# Moving nocking point or rest



## Bearcarver (Feb 26, 2003)

If your paper tear shows that your nocking point is too high, instead of moving it lower can you raise you rest instead? Some people say you can and some say no.


----------



## njshadowwalker (Aug 14, 2004)

Bearcarver said:


> If your paper tear shows that your nocking point is too high, instead of moving it lower can you raise you rest instead? Some people say you can and some say no.


Yes. A high tear would mean the nock needs to go down. Raising the rest will do the same thing. What i do is move the nock. But tonight after getting fed up with brass nocks i went back to the previous method.

I had a speedloop nock. Similiar to using a nock above and below the arrow. Uses two screws. Its not that huge 5 start nock. This is small. It aken literally 60 seconds to loosen the screws, and slide the speed nock and loop up/down a little at a time. Be shooting bullet holes in no time.  

A simple answer to your question however is yes.


----------



## BowOnly (Sep 28, 2004)

I always move the rest, I use a D loop and I don't want to change my anchor or my peep. Plus the set screws are on the rest for a reason


----------



## SteveR (Sep 18, 2002)

I've never liked moving my rest, though I'm not sure it makes a huge difference. I use tied-on string nocks. They twist up and down the string super easy. You can micro-adjust your nock point within seconds, and keep the arrow on the berger button hole at the same time. Nothing works better in my opinion.


----------



## bubba_brandy22 (Jan 24, 2005)

*Yep!*

I could not agree with you more!!!!!



SteveR said:


> I've never liked moving my rest, though I'm not sure it makes a huge difference. I use tied-on string nocks. They twist up and down the string super easy. You can micro-adjust your nock point within seconds, and keep the arrow on the berger button hole at the same time. Nothing works better in my opinion.


----------



## Tafkas (May 22, 2002)

Move the nock for major adjustments, as it has much more effect than moving the rest. Move the rest for fine tuning or distance tuning.


----------



## AllenRead (Jan 12, 2004)

Most bows are designed for the arrow to be positioned at the berger hole. Moving the rest changes this geometry. 

You guys are right that it is a pain to move a D loop. I think that that is why GRIV, HPM and others don't use them.
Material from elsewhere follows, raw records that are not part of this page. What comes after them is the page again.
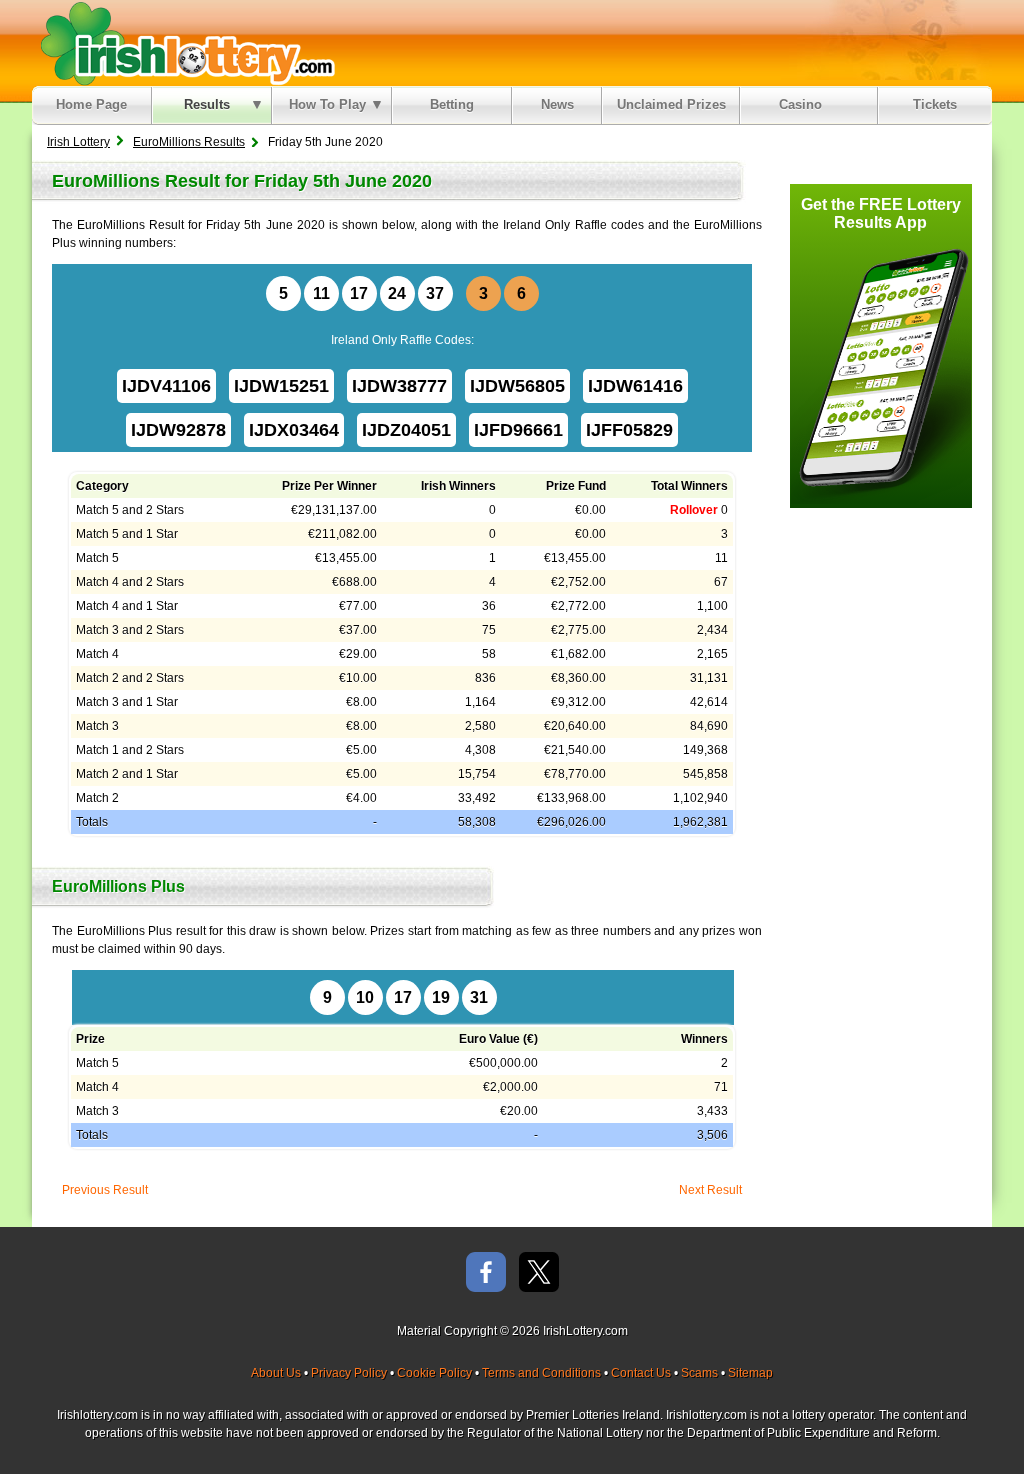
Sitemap (750, 1373)
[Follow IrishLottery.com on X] (539, 1273)
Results (207, 104)
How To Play (327, 104)
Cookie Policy (434, 1373)
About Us (276, 1373)
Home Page (91, 104)
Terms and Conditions (541, 1373)
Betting (452, 104)
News (557, 104)
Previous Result (105, 1190)
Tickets (935, 104)
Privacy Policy (349, 1373)
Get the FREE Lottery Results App (881, 213)
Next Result (710, 1190)
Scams (699, 1373)
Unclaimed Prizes (671, 104)
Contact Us (641, 1373)
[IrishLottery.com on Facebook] (486, 1273)
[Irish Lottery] (184, 43)
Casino (804, 104)
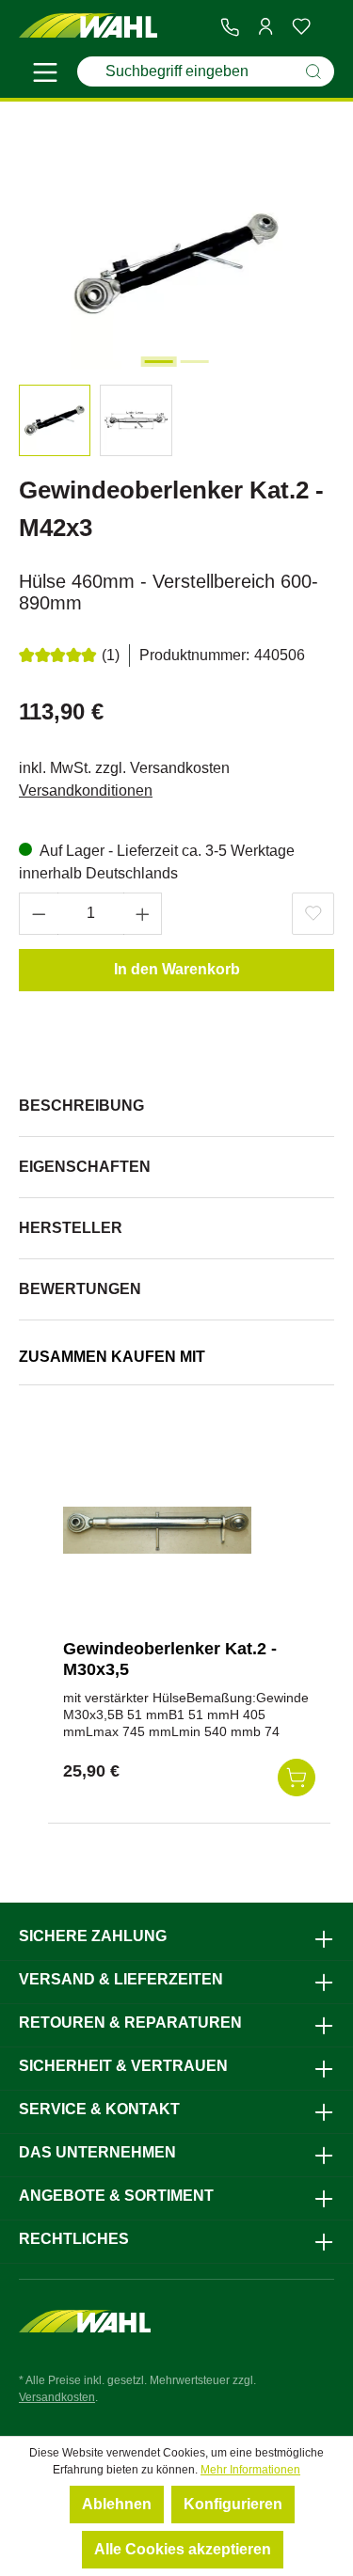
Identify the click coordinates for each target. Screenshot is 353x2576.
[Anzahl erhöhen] (143, 914)
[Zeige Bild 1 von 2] (158, 361)
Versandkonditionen (85, 790)
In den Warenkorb (177, 969)
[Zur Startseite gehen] (88, 26)
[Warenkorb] (326, 27)
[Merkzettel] (301, 26)
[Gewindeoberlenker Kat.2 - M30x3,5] (157, 1530)
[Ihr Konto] (265, 26)
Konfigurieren (233, 2504)
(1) (111, 655)
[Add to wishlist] (313, 914)
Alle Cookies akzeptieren (182, 2549)
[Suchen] (313, 71)
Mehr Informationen (250, 2469)
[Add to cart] (296, 1777)
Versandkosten (57, 2397)
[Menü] (45, 75)
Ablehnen (117, 2504)
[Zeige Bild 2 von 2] (194, 361)
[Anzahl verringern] (38, 914)
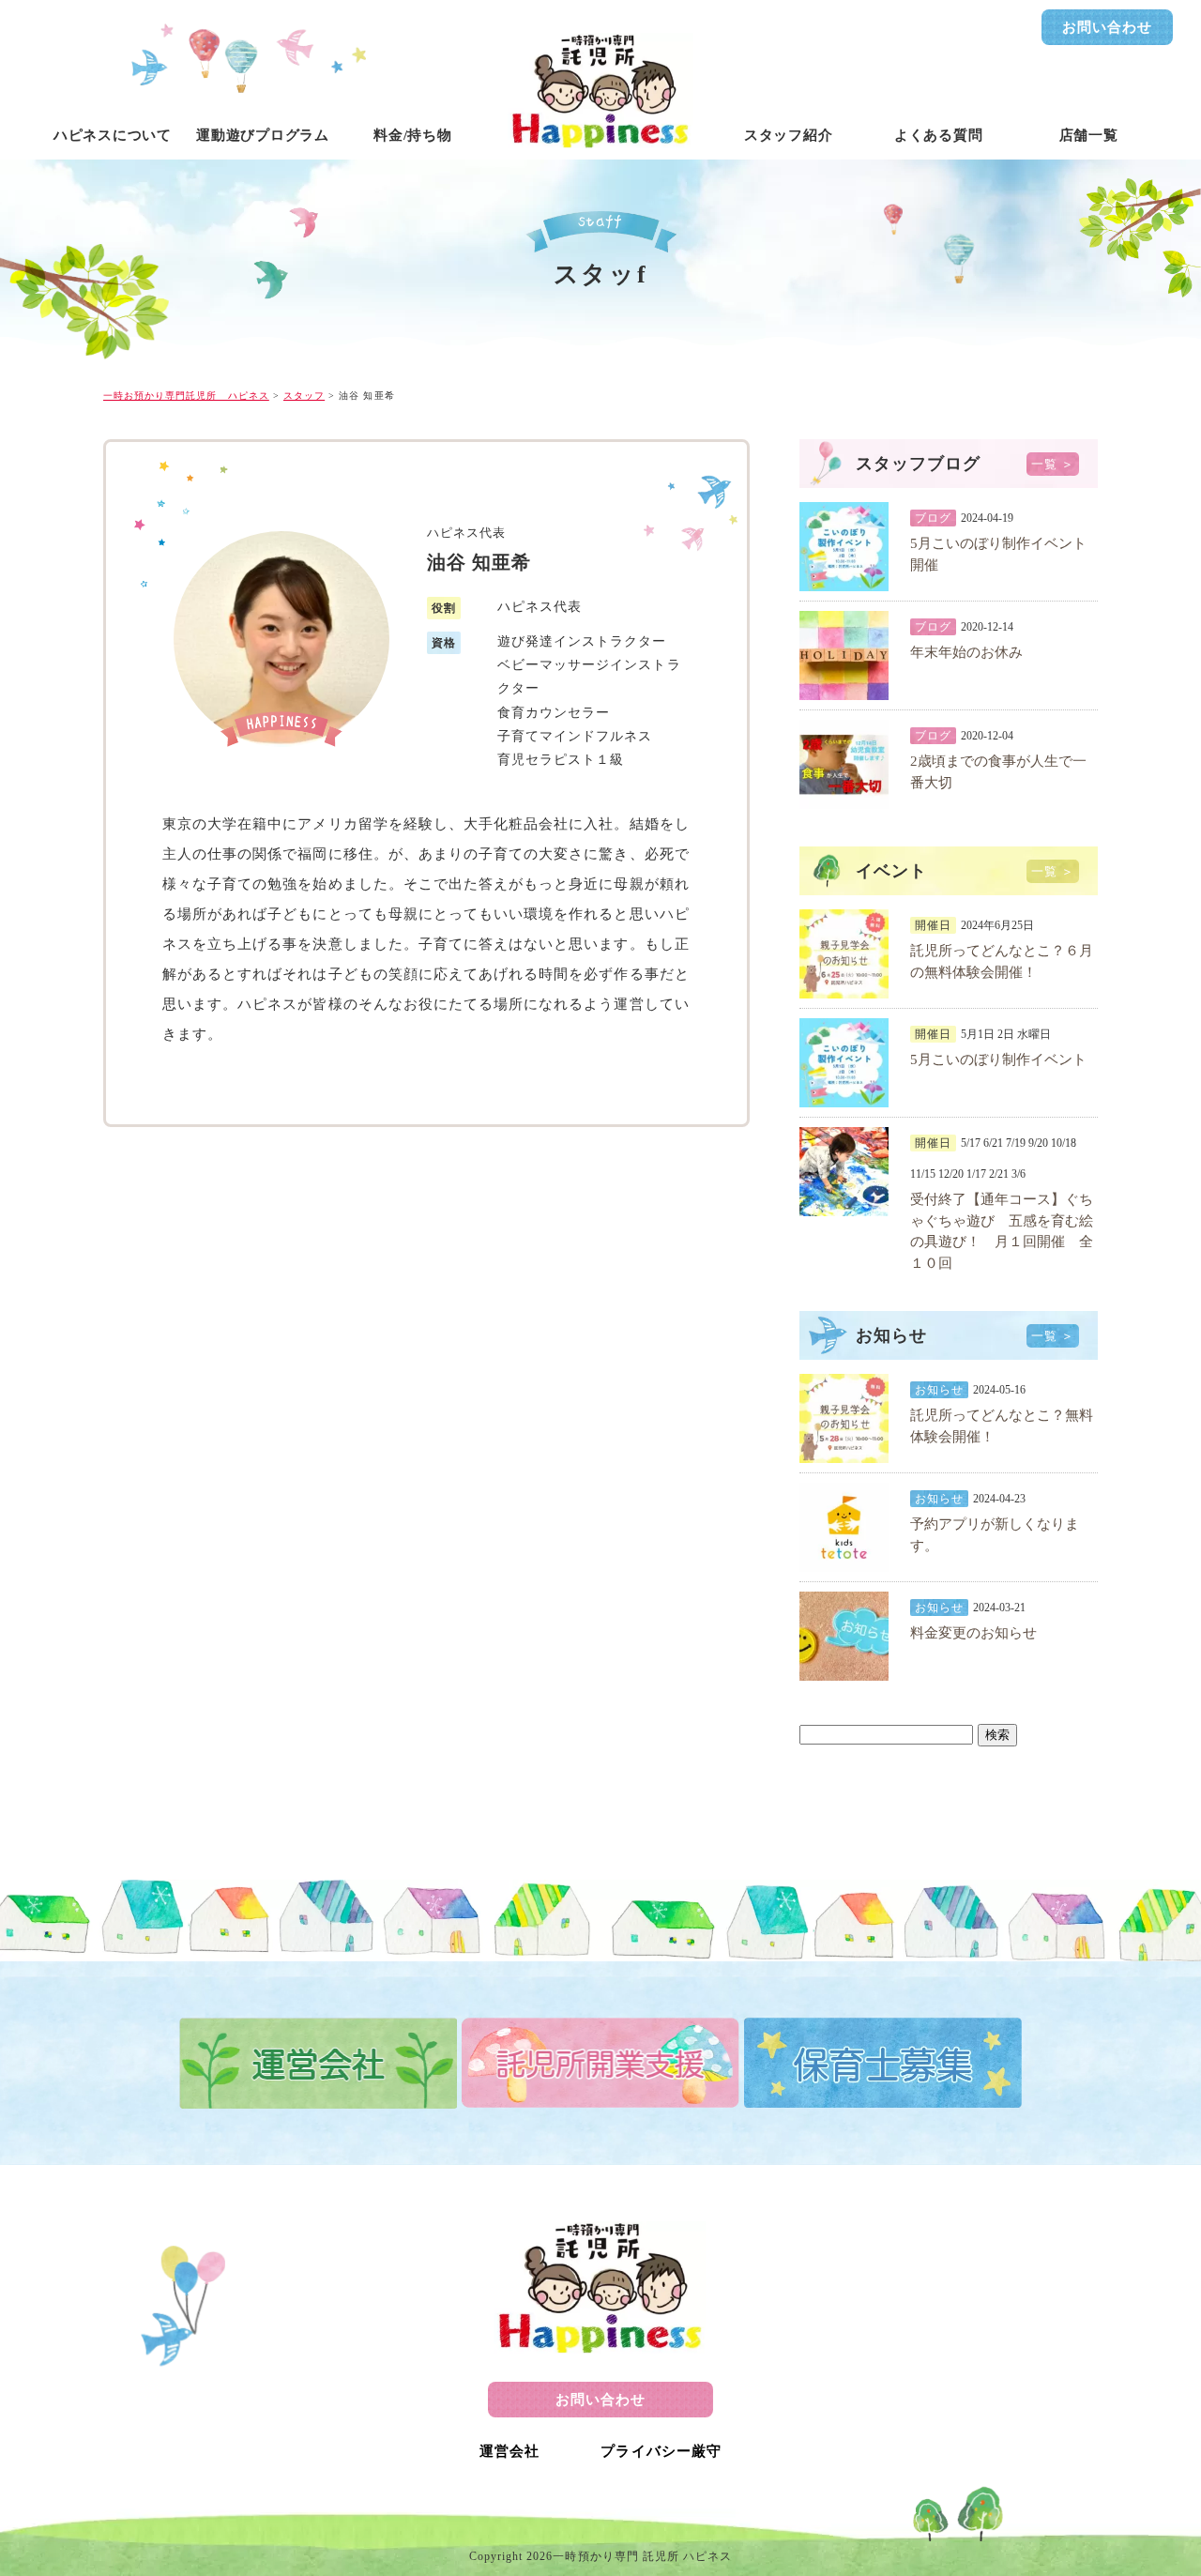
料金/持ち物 (412, 135)
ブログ (933, 518)
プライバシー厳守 (660, 2451)
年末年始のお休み (966, 652)
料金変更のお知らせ (973, 1632)
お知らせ (939, 1389)
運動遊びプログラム (262, 135)
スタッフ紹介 (788, 135)
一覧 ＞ (1052, 464)
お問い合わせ (1107, 27)
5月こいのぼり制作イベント (998, 1059)
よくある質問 (938, 135)
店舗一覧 (1088, 135)
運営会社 (509, 2451)
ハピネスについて (112, 135)
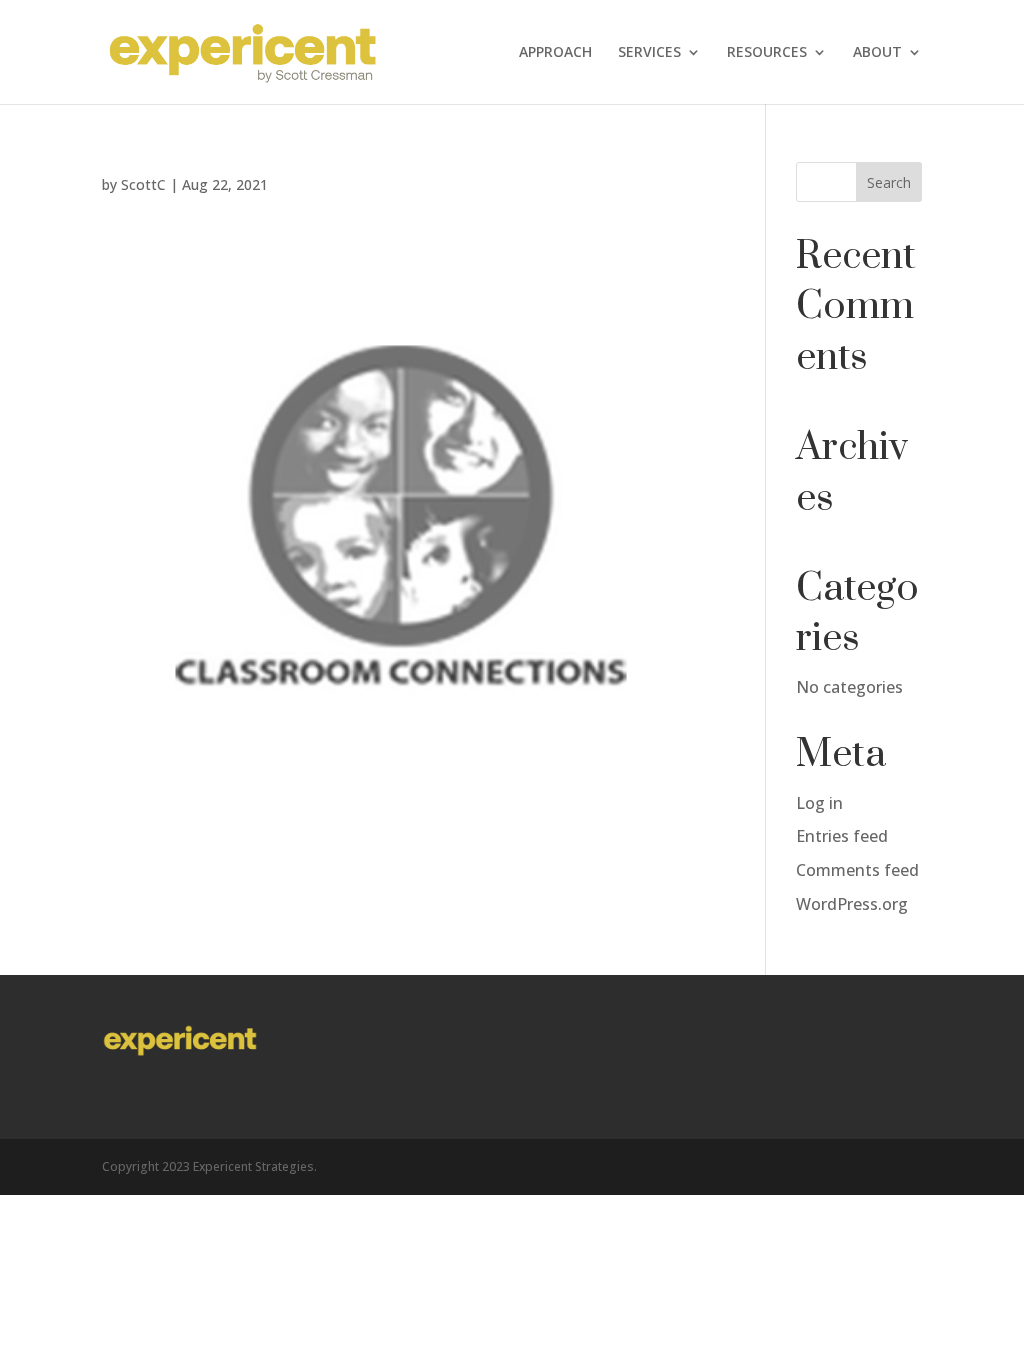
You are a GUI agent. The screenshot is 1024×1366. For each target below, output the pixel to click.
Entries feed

I don't understand the geometry behind this and wish that GRIV would give us a little insight into this?  

Hope this helps,
Allen


----------



## atlasmlc (Nov 2, 2002)

I have had a lot of difficulty getting my tied-in nocks to move. Am I tying them too tight?? Does anyone have good instructions on how to tie in string nocks? I have been using dental floss in the past. Is serving a better choice?


----------



## SteveR (Sep 18, 2002)

Before I tie on my string nocks, I wax my serving real well. The nock is tied with two layers, one on top of the other. When the nock is tied, I then put a drop of glue on them to hold them together better and give a better grip for turning them. If you do this, you can tie them fairly tight and they'll only move when you want them to, and without too much effort. It's real simple to move a string nock 1/64 of an inch. You can take quarter turns or half turns or multiple turns. No better or easier micro-adjustment that I've ever tried.


----------



## njshadowwalker (Aug 14, 2004)

SteveR said:


> Before I tie on my string nocks, I wax my serving real well. The nock is tied with two layers, one on top of the other. When the nock is tied, I then put a drop of glue on them to hold them together better and give a better grip for turning them. If you do this, you can tie them fairly tight and they'll only move when you want them to, and without too much effort. It's real simple to move a string nock 1/64 of an inch. You can take quarter turns or half turns or multiple turns. No better or easier micro-adjustment that I've ever tried.


I too would tie my nocks in if i knew how. But I'm a firm believer in if it works leave it alone. 

Except with my car that is. Damn mustang always needs a new go fast part


----------